Choosing a new backup solution, Duplicity, rdiff-backup or Rsnapshot

Outdated content
Posted on 30.10.2008 by Kim N. Lesmer.
Currently I am using Mercurial revision control system to version control my programming files and written articles etc. Other important files I manually tar up and encrypt and upload to my backup server using sftp from OpenSSH. I decided that it was time to take a look at a better way to deal with my personal backups.

Update 10.02.2012: Duplicity is still in beta and it still contains some bugs. Before deciding on using Duplicity for any important data check out the bug reports. Also I don't use Mercurial any longer, but have long since switched to Git.

Update 03.12.2008: Duplicity is beta and it still contains some bugs. Don't use Duplicity for any important data.

A new approach

After some consideration I would prefer to use this approach:

  • Use Mercurial version control on my programming files and the stuff I write.
  • Use a backup solution for all other important files.

I want the backup solution to provide an easy way to use SSH in uploading the files.

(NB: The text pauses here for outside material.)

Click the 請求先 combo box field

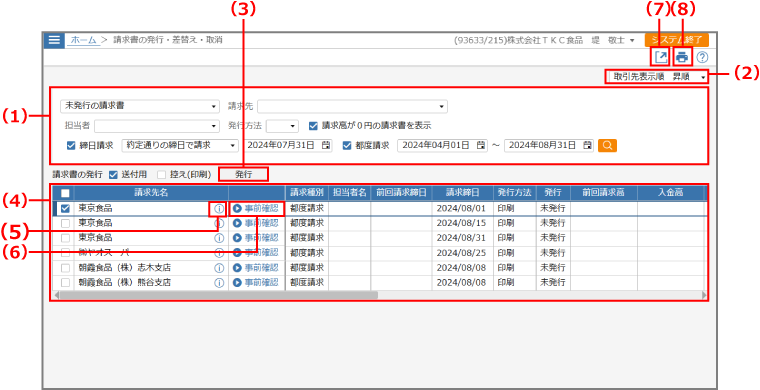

There is a lot of my files that goes into the Mercurial version control that really doesn't belong there, but I use this solution because it is very convenient. I would like to find another solution that can do incremental backups over ssh possible coupled with encryption. The incremental part is important because I am currently wasting a lot of time backing up files that haven't changed since last backup.

I have looked at following solutions:

  • rdiff-backup
  • Rsnapshot
  • Duplicity

I have ruled out other solutions either because they lack features I want, or because they somehow don't provide what I want in an easy-and-simple-to-use manner.

All three solutions uses the rsync algorithm for bandwidth and space efficiency, and all three solutions provides support for incremental backup which is very important if you don't want to backup the same files again and again.

rdiff-backup and Duplicity resemble each other a lot. Duplicity encrypts the data whereas rdiff-backup creates a mirror on the remote system without any encryption.

One major disadvantage of rdiff-backup besides from the lack of encryption is that it demands that the server also has installed the exact same version of rdiff-backup.

rdiff-backup and Duplicity resembles a version control system in a lot of ways whereas Rsnapshot is closer to a traditional backup solution.

Rsnapshot creates a "virtual look" where it appears that each backup is a full backup. Rsnapshot uses hard links to achieve the "virtual look" of full backups. The disk space required is just a little more than the space of one full backup, plus incrementals. This is an important feature if disk space is an issue.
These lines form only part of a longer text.